The great missing debate in contemporary politics is about the role and reach of markets. Do we want a market economy, or a market society? What role should markets play in public life and personal relations? How can we decide which goods should be bought and sold, and which should be governed by nonmarket values? Where should money’s writ not run?
Sandel argues that America needs to enjoin a national dialog about what things should not be subject to the machinations of market exchange. He suggests that we mostly agree that children and kidneys should not be traded to the highest bidder and wonders where we might draw the line? Should the quality of healthcare be allocated on the basis of price? How about education, justice under law, clean water, access to political favor and people’s honest labor?

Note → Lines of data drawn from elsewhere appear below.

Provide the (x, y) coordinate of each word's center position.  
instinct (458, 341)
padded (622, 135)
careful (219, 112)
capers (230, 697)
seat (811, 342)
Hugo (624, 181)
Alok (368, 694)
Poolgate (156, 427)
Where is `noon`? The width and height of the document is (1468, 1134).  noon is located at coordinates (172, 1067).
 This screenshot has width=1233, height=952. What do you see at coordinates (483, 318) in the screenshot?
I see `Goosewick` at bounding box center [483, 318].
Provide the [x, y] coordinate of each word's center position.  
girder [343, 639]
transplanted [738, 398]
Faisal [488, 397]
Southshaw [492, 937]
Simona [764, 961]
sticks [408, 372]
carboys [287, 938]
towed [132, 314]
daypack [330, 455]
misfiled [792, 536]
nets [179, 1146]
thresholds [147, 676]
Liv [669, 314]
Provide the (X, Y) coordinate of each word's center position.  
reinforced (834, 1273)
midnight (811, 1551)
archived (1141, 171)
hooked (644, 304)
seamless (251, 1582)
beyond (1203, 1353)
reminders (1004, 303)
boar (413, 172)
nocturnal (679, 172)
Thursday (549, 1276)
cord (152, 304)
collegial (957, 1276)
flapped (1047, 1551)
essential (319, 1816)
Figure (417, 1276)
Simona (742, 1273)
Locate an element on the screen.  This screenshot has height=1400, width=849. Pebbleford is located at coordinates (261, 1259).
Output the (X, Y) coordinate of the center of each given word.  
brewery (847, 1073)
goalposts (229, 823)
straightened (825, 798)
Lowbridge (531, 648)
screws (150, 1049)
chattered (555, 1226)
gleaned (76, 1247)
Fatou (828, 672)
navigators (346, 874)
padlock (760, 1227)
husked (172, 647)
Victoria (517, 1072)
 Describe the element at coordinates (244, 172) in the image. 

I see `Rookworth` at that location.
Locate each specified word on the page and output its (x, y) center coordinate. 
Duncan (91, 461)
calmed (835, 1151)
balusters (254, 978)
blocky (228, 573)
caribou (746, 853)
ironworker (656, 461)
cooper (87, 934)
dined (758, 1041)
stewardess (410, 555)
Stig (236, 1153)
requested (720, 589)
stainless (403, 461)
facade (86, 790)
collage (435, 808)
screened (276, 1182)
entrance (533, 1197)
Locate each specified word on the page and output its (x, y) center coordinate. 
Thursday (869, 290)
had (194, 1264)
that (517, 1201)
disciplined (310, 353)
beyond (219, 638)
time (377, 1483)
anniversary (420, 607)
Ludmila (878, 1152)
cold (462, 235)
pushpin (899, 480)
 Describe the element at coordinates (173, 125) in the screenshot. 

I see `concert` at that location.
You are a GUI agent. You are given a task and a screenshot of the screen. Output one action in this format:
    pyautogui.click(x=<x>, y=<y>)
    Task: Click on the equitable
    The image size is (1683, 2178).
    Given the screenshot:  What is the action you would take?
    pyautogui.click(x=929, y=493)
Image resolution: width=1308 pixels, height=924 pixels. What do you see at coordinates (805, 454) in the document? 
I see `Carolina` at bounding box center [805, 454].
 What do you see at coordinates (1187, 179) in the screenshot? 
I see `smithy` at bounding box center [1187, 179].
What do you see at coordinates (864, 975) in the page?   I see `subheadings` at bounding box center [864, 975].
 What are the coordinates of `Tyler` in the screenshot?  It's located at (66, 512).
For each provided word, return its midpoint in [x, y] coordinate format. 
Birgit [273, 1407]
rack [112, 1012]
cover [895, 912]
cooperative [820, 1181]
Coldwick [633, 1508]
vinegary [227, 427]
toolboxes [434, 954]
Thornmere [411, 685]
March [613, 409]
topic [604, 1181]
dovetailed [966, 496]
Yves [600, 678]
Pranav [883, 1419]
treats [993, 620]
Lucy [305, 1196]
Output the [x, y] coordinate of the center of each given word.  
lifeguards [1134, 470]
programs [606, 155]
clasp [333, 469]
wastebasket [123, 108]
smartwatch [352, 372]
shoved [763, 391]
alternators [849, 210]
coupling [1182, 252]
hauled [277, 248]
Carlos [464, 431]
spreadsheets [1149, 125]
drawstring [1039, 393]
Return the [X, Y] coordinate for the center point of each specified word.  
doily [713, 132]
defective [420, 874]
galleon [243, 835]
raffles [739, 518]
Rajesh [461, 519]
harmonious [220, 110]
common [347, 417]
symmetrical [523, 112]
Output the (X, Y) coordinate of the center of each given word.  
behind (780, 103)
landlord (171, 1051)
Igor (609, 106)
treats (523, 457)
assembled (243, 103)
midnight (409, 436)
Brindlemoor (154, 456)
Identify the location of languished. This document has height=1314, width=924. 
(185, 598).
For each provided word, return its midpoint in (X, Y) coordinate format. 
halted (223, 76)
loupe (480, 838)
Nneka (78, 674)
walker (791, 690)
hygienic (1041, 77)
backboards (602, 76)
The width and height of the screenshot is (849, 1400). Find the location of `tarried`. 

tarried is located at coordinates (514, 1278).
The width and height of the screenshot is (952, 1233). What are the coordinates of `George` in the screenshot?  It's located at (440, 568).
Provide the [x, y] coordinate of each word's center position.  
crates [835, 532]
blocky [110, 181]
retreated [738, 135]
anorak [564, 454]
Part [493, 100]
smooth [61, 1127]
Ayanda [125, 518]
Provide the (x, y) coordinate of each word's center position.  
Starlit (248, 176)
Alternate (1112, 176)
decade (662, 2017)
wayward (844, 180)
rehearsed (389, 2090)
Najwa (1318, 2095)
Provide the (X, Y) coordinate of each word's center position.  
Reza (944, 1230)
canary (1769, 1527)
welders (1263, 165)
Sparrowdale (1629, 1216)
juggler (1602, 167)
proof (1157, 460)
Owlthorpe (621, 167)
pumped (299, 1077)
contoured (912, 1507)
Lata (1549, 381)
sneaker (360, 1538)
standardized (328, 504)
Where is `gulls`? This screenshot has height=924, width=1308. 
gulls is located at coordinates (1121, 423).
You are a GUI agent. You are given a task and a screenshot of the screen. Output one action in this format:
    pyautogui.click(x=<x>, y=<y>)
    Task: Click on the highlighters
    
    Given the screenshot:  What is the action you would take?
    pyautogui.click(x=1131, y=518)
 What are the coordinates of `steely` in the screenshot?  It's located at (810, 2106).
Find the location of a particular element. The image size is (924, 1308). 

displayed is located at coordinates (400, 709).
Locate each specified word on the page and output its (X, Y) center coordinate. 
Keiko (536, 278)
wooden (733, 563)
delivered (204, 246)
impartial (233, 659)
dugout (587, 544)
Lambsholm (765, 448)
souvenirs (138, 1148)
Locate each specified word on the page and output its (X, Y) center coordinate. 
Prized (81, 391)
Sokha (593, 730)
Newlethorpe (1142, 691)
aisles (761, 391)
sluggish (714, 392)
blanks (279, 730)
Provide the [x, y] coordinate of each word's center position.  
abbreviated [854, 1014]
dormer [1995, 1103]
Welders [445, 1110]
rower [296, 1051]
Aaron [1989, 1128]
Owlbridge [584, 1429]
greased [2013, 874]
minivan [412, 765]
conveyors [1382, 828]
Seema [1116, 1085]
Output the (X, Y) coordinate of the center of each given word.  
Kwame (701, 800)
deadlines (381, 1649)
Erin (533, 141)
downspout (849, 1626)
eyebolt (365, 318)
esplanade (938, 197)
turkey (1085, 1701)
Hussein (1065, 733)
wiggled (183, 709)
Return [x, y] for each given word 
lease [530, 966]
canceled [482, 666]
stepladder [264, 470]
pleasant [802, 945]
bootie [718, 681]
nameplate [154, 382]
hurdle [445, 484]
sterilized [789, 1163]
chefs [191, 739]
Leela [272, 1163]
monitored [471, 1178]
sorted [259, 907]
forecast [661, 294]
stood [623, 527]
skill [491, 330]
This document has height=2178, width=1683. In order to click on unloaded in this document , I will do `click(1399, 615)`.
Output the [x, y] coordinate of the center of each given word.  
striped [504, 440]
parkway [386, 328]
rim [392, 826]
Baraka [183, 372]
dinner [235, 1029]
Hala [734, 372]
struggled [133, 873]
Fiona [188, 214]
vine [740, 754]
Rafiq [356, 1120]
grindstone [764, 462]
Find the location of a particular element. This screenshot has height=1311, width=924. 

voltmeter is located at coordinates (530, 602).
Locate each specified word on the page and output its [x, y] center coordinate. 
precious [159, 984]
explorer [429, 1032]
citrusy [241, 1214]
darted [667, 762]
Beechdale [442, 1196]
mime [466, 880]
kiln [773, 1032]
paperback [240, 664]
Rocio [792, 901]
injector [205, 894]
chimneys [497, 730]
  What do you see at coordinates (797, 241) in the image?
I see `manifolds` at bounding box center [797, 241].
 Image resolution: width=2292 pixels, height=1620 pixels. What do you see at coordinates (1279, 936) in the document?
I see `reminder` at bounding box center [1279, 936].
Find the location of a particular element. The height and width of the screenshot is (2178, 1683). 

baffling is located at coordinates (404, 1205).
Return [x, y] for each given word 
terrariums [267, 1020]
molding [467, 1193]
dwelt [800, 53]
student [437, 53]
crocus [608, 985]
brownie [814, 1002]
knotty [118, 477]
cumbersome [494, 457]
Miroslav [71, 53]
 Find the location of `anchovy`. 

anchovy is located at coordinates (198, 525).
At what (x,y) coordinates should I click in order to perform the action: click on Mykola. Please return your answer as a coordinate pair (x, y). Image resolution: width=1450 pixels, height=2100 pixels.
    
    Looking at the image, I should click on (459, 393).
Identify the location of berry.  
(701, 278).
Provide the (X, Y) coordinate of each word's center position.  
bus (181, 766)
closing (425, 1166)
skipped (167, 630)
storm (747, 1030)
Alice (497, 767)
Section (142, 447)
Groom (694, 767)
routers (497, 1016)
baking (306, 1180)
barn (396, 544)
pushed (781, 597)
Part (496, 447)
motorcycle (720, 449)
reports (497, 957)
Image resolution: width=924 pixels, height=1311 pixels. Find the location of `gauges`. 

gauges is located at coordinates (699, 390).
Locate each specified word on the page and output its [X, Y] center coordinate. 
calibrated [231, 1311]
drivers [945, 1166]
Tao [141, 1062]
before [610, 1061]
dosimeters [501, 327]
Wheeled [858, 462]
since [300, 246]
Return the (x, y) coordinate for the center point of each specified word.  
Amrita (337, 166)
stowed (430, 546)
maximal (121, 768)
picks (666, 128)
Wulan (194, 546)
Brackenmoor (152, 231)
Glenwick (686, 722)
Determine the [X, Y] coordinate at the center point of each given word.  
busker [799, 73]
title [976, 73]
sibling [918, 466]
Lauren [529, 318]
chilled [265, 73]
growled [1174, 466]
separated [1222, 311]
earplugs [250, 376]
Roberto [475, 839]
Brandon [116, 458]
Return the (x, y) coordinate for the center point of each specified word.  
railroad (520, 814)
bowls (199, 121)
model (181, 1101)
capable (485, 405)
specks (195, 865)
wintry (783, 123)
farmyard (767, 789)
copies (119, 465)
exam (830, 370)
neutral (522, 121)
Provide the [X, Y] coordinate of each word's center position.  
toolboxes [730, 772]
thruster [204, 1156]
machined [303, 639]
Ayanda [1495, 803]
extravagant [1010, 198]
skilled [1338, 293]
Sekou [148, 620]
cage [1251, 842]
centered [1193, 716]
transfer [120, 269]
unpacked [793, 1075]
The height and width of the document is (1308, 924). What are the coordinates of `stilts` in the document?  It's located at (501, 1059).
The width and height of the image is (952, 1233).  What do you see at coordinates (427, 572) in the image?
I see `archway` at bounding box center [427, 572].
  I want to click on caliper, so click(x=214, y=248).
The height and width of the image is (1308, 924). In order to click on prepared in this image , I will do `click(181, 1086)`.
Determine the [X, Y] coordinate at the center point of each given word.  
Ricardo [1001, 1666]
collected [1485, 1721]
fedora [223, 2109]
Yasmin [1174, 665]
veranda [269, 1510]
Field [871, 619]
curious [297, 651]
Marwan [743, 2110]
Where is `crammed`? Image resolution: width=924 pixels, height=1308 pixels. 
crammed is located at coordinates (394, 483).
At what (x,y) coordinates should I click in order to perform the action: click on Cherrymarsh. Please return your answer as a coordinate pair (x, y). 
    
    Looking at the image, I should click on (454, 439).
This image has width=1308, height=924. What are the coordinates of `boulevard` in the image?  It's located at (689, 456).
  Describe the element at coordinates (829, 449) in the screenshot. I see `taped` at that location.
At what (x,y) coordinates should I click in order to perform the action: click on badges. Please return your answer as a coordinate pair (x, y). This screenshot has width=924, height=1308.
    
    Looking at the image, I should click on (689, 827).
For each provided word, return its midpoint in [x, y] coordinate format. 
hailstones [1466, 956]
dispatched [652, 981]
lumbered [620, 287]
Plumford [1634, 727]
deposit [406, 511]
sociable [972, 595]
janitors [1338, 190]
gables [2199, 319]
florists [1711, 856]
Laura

In practice, we all know that differential access to all of these “goods and services” are routinely sold to the highest bidders. What has changed in America over the past 50 years is our attitude toward living in a society in which everything has a price. The sense of shared moral boundaries that tell us what money can and can’t buy have been demolished. The so-called “laws” of market economics have reduced us to billiard balls caroming off one another, each of seeking some advantage in a world in which everything has a price, our very selves included.
I have been making a similar argument for a long time but nobody seems to find it very interesting. Most people seem to believe that the logic of markets is simply a given, like the laws of physics. Few people seem to understand that the “logic” markets is not only immorally amoral but, as discussed in many entries on this blog, actually false.
Sandel calls for a dialog about what should or should not be for sale to the highest bidder and notes that in such a dialog, there will be things about which we will not agree.
“These are moral and political questions, not merely economic ones. To resolve them, we have to debate, case by case, the moral meaning of these goods, and the proper way of valuing them.”
I think Sandel is barking up the wrong tree. We will never be able to sort out on a case by case basis, the moral meaning of some “goods” vs. others. It is the morality of our society that needs sorting out. Who are we as a people? What do we believe constitutes right and wrong, good and bad, in general? And how should we apply our shared sense of right and wrong, good and bad, in our everyday affairs?
A nation of wheeler-dealers auctioning off everything to the highest bidder is no nation at all and such a nation will fall to those nations that have a reliable internal compass that tells them what cannot be bought and sold AT ANY PRICE!